§ Task prompt:
Report every line below that holds the word "column".

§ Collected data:
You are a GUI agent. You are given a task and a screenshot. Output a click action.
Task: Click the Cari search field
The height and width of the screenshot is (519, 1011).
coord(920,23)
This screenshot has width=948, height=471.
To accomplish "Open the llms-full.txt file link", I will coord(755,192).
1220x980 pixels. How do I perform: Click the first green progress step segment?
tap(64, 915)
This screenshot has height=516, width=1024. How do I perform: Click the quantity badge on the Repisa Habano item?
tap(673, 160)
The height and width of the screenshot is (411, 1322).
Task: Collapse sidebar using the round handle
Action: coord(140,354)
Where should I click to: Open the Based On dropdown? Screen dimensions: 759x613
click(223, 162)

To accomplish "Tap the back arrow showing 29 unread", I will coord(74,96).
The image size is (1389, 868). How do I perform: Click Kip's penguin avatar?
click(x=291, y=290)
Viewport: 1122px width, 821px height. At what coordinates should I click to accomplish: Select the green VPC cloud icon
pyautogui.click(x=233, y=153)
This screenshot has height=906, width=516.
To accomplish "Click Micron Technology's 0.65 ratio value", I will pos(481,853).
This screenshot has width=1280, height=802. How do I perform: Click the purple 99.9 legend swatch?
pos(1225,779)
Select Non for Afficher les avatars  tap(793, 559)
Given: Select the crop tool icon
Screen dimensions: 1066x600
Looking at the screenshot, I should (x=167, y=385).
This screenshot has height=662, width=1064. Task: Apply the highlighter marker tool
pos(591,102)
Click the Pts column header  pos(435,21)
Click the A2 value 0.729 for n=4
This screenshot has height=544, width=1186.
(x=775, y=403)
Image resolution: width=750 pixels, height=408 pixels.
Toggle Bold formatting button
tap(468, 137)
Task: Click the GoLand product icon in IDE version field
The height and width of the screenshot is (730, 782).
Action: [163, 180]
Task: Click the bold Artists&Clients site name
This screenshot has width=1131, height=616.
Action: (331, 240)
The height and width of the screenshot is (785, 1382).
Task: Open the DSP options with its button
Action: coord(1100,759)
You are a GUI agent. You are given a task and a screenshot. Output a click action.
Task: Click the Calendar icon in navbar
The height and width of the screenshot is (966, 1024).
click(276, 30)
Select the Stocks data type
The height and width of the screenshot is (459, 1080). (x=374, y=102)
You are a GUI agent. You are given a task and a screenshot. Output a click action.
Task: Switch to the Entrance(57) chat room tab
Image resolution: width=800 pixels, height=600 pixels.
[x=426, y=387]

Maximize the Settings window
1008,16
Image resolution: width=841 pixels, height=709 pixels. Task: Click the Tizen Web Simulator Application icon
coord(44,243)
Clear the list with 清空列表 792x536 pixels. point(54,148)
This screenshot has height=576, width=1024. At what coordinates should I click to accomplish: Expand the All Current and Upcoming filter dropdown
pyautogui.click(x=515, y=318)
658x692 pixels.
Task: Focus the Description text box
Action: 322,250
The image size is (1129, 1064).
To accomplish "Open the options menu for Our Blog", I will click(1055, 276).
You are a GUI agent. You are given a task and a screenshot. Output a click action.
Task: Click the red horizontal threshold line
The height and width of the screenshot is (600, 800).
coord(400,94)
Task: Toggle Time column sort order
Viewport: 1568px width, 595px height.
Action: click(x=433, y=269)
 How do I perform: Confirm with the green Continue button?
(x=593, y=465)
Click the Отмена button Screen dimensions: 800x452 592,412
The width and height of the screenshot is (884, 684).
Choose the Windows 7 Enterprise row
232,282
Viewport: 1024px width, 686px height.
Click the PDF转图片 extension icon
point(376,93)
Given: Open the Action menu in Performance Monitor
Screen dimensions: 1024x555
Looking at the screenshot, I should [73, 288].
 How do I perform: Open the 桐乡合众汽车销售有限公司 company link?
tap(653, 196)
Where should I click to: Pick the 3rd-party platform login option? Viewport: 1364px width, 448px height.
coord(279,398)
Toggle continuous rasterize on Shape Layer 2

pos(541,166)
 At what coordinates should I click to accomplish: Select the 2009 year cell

§ Solution:
Click the Pts column header  pos(435,21)
Task: Toggle Time column sort order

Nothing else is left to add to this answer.